• **ACTIVITY**
Both the line with "The width and height of the screenshot is (460, 900)." and the line with "Screen dimensions: 1288x945" in the records below must appear in the output, along with every line between them, exactly and with nothing added.

• **DATA**
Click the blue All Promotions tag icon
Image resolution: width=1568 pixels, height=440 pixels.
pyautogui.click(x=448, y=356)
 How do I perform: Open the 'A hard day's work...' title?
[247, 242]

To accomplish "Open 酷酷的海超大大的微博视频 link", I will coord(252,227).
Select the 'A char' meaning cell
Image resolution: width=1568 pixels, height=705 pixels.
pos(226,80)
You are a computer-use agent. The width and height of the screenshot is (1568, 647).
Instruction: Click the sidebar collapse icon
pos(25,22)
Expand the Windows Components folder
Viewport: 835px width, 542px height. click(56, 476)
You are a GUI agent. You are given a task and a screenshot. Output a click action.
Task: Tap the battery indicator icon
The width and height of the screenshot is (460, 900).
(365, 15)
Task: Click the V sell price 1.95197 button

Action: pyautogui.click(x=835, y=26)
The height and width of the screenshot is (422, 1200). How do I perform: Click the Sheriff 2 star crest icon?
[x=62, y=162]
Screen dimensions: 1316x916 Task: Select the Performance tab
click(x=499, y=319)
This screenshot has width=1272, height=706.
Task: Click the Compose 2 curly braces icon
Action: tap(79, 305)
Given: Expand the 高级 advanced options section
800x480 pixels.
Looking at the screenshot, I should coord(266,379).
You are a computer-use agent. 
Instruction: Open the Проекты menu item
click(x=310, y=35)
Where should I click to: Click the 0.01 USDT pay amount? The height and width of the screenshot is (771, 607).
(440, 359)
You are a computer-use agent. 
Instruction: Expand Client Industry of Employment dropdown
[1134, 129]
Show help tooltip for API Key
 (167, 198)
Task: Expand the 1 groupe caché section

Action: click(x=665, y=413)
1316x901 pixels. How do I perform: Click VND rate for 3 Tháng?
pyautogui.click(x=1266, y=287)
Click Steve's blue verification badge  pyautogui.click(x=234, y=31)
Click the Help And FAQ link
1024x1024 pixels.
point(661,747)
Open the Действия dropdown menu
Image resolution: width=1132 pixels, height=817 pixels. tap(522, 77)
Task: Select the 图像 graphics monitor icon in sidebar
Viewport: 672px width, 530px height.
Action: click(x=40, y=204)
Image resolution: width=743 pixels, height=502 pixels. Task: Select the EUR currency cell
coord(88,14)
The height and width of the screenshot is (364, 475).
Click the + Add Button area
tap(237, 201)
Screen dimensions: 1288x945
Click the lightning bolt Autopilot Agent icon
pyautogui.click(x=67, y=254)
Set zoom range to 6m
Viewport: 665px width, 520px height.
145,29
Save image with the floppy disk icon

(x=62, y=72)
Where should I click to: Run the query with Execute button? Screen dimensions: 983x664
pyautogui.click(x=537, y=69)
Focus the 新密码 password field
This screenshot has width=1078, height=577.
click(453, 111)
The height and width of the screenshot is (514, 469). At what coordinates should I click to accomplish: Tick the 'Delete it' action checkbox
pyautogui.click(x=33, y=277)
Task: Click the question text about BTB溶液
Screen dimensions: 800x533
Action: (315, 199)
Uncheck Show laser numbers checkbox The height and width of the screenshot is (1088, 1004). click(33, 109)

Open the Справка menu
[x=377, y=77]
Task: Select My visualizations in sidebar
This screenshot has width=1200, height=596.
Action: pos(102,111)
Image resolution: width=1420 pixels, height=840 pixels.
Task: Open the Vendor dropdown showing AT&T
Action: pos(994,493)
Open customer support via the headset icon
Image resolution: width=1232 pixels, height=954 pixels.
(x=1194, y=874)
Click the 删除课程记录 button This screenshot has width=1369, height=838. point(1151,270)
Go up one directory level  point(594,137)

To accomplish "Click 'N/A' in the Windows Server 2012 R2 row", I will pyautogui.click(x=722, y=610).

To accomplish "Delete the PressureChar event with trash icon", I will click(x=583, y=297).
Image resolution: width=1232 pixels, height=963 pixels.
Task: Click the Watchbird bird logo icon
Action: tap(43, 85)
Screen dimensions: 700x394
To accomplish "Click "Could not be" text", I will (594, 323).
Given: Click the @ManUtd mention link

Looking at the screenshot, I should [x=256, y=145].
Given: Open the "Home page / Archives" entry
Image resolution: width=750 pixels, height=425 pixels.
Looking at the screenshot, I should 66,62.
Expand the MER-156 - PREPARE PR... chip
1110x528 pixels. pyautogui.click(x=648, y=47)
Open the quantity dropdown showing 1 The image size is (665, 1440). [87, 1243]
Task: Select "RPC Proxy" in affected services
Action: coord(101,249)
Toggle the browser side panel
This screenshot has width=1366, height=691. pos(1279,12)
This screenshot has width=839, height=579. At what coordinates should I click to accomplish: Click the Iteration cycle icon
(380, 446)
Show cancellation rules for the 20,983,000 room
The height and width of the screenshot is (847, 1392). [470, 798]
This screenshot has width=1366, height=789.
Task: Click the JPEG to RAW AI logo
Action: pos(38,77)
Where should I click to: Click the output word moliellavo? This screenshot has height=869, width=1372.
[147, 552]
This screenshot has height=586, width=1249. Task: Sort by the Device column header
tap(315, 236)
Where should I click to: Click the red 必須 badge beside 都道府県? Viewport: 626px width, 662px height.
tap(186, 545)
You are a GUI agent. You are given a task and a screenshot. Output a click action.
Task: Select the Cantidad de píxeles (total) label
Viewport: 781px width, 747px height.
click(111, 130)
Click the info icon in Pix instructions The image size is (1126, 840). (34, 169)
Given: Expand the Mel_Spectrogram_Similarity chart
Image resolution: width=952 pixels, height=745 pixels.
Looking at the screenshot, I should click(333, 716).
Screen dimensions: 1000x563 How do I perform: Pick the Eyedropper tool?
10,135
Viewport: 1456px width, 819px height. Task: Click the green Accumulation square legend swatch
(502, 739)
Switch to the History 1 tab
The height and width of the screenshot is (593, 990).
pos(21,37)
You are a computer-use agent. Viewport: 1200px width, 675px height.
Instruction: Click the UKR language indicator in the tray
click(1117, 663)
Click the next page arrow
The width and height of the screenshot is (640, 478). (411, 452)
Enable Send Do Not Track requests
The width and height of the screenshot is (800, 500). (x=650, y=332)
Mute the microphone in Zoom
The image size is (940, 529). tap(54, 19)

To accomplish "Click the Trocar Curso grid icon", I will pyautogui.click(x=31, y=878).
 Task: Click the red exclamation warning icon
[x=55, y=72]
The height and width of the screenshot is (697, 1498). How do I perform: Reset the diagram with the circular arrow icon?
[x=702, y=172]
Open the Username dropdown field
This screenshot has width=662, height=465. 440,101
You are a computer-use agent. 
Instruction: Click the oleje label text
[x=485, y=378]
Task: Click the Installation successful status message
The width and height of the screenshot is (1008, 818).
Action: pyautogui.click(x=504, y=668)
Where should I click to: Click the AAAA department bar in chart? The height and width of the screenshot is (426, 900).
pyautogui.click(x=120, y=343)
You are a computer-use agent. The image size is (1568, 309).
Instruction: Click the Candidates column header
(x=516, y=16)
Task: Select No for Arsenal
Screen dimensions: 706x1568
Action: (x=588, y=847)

• **TASK RESPONSE**
The width and height of the screenshot is (460, 900).
(365, 15)
Task: Click the V sell price 1.95197 button

Action: pyautogui.click(x=835, y=26)
The height and width of the screenshot is (422, 1200). How do I perform: Click the Sheriff 2 star crest icon?
[x=62, y=162]
Screen dimensions: 1316x916 Task: Select the Performance tab
click(x=499, y=319)
This screenshot has width=1272, height=706.
Task: Click the Compose 2 curly braces icon
Action: tap(79, 305)
Given: Expand the 高级 advanced options section
800x480 pixels.
Looking at the screenshot, I should coord(266,379).
You are a computer-use agent. 
Instruction: Open the Проекты menu item
click(x=310, y=35)
Where should I click to: Click the 0.01 USDT pay amount? The height and width of the screenshot is (771, 607).
(440, 359)
You are a computer-use agent. 
Instruction: Expand Client Industry of Employment dropdown
[1134, 129]
Show help tooltip for API Key
 (167, 198)
Task: Expand the 1 groupe caché section

Action: click(x=665, y=413)
1316x901 pixels. How do I perform: Click VND rate for 3 Tháng?
pyautogui.click(x=1266, y=287)
Click Steve's blue verification badge  pyautogui.click(x=234, y=31)
Click the Help And FAQ link
1024x1024 pixels.
point(661,747)
Open the Действия dropdown menu
Image resolution: width=1132 pixels, height=817 pixels. tap(522, 77)
Task: Select the 图像 graphics monitor icon in sidebar
Viewport: 672px width, 530px height.
Action: click(x=40, y=204)
Image resolution: width=743 pixels, height=502 pixels. Task: Select the EUR currency cell
coord(88,14)
The height and width of the screenshot is (364, 475).
Click the + Add Button area
tap(237, 201)
Screen dimensions: 1288x945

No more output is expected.